(1)Hurricanes, tropical storms, tornadoes, and thunderstorms can cause significant loss of life, injury, destruction of property, and economic and social disruption. All States and regions are vulnerable to these hazards.
(2)The United States currently sustains several billion dollars in economic damages each year due to these windstorms. In recent decades, rapid development and population growth in high-risk areas has greatly increased overall vulnerability to windstorms.

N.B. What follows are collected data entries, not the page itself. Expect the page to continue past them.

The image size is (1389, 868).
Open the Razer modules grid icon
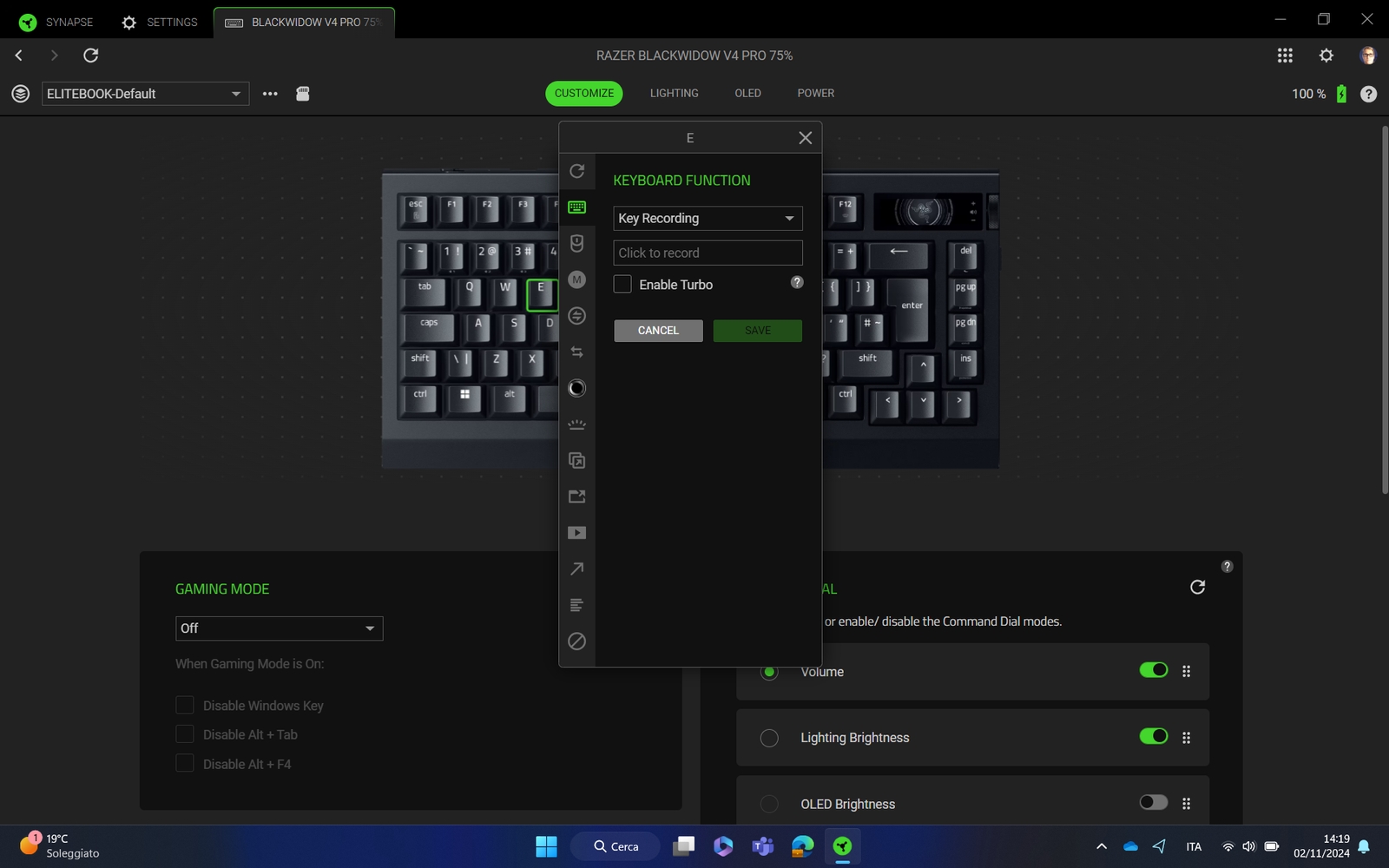(x=1285, y=56)
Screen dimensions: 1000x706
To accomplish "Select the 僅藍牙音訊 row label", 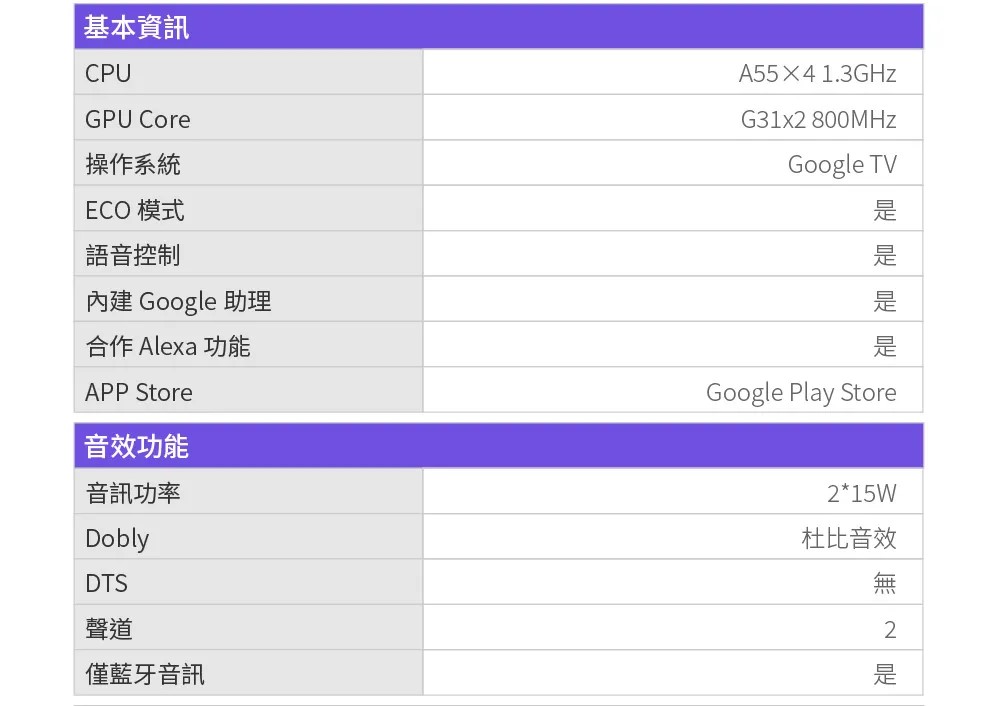I will 145,674.
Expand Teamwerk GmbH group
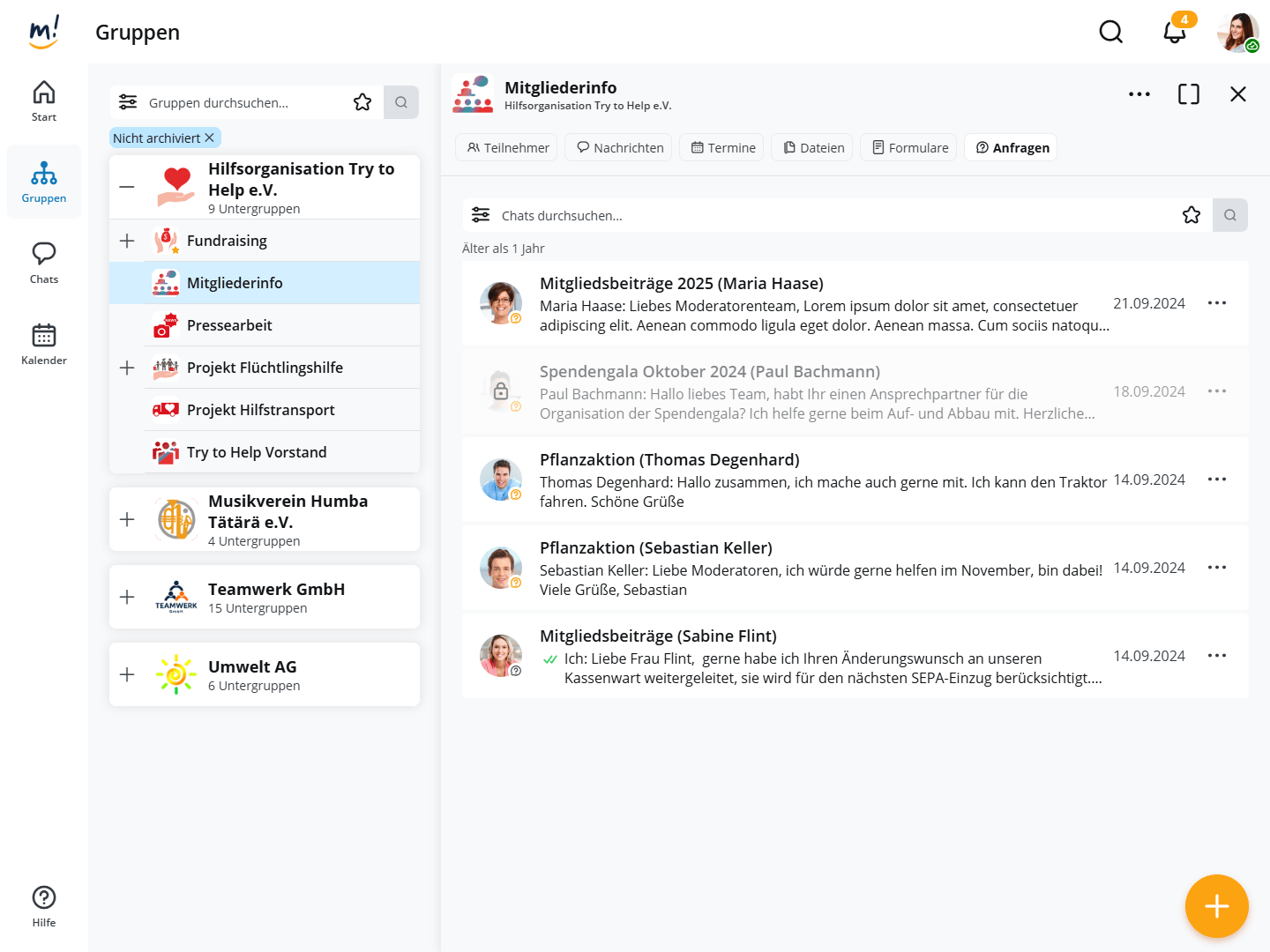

(3)Improved windstorm impact reduction measures have the potential to reduce these losses through—
(A)cost-effective and affordable design and construction methods and practices;
(B)effective mitigation programs at the local, State, and national level;
(C)improved data collection and analysis and impact prediction methodologies;
(D)engineering research on improving new structures and retrofitting existing ones to better withstand windstorms, atmospheric-related research to better understand the behavior and impact of windstorms on the built environment, and subsequent application of those research results; and
(E)public education and outreach.
(4)There is an appropriate role for the Federal Government in supporting windstorm impact reduction. An effective Federal program in windstorm impact reduction will require interagency coordination, and input from individuals, academia, the private sector, and other interested non-Federal entities.
Pub. L. 108–360, title II, § 201,Oct. 25, 2004, 118 Stat. 1675, provided that: “This Act [probably should be ‘this title’, enacting this chapter and amending section
1885d of this title] may be cited as the ‘National Windstorm Impact Reduction Act of 2004’.”